On Mon, Apr 17, 2017 at 6:14 AM, Aymeric Vitte via bitcoin-dev <
bitcoin-dev@lists.linuxfoundation.org> wrote:

> While I fully agree with the intent (increasing full nodes so a big miner
> waking up in a bad mood can't threaten the world any longer every day as it
> is now) I am not sure to get the interest of this proposal, because:
>
> - it's probably not a good idea to encourage the home users to run full
> nodes, there are many people running servers far from their capacity that
> could easily run efficient full nodes
>
Running a full node is the only way to avoid needing to trust others. It's
also how you make your opinion worthwhile for events like hard forks and
UASFs. If decentralization is the primary motivation, it absolutely makes
sense to encourage people to run their own full nodes. Without a full node,
you are at the mercy of the governance decisions by those who do have full
nodes. But if you have a full node, you can chose to opt-out of any upgrade
(example: ethereum classic nodes).

> - if someone can't allocate 100 GB today to run a full node, then we can't
> expect him to allocate more in the future
>
That's why I'm proposing something to decrease the storage requirements.
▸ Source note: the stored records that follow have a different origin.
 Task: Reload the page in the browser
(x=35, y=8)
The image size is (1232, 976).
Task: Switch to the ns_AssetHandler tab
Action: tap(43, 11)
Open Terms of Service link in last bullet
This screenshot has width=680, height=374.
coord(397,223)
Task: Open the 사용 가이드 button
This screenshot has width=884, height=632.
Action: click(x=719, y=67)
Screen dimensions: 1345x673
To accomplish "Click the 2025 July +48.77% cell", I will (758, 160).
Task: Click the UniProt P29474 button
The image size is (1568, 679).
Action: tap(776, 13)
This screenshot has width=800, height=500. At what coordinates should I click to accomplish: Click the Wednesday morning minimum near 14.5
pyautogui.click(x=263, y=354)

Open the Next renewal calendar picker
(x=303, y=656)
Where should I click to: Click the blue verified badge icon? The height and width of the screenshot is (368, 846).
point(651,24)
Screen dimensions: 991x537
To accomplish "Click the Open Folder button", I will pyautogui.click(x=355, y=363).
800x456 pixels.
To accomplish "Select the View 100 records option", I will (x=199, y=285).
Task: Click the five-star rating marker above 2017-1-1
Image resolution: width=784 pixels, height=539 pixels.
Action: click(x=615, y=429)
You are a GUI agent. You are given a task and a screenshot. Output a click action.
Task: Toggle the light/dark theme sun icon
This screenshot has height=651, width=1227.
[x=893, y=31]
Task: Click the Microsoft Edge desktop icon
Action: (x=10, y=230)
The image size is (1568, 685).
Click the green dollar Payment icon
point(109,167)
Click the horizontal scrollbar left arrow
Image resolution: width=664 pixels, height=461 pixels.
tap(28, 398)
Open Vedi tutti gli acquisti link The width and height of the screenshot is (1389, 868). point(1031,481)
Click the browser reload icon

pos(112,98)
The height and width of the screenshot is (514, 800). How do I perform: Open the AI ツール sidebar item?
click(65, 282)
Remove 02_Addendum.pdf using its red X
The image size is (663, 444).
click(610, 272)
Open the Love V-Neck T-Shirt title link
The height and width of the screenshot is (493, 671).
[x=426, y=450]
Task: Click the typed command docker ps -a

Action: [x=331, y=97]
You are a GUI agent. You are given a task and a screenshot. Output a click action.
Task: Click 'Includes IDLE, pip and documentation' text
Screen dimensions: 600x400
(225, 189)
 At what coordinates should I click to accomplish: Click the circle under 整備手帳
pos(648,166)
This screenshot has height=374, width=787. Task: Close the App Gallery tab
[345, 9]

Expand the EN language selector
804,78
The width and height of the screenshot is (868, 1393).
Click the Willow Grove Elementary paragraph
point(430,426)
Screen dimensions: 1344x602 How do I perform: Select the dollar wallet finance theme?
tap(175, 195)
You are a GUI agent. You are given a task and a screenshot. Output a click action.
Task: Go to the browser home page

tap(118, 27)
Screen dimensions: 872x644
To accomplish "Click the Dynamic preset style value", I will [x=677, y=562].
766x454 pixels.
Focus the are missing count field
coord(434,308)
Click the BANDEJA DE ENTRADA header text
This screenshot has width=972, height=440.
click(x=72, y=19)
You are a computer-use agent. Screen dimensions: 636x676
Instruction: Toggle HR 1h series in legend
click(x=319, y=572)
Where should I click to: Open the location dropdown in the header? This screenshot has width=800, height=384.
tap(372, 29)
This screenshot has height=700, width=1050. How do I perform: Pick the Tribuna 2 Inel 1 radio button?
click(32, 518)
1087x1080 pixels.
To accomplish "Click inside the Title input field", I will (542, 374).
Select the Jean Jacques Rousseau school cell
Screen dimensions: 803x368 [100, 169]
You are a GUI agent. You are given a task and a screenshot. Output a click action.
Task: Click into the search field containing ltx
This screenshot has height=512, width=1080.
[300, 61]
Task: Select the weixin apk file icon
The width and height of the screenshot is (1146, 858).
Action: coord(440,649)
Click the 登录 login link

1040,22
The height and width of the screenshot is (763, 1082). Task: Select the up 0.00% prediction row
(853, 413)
> - this proposal is a kind of reinventing torrents, while limiting the
> number of connections to something not efficient at all, I don't see why
> something that is proven to be super efficient (torrents) would be needed
> to be reinvented, I am not saying that it should be used as the bittorrent
> network is doing but the concepts can be reused
>
It's different from torrents in that it uses specialized erasure coding to
make sure that every block is always available, even if an adversary is
running around targeting all the nodes with a particular piece.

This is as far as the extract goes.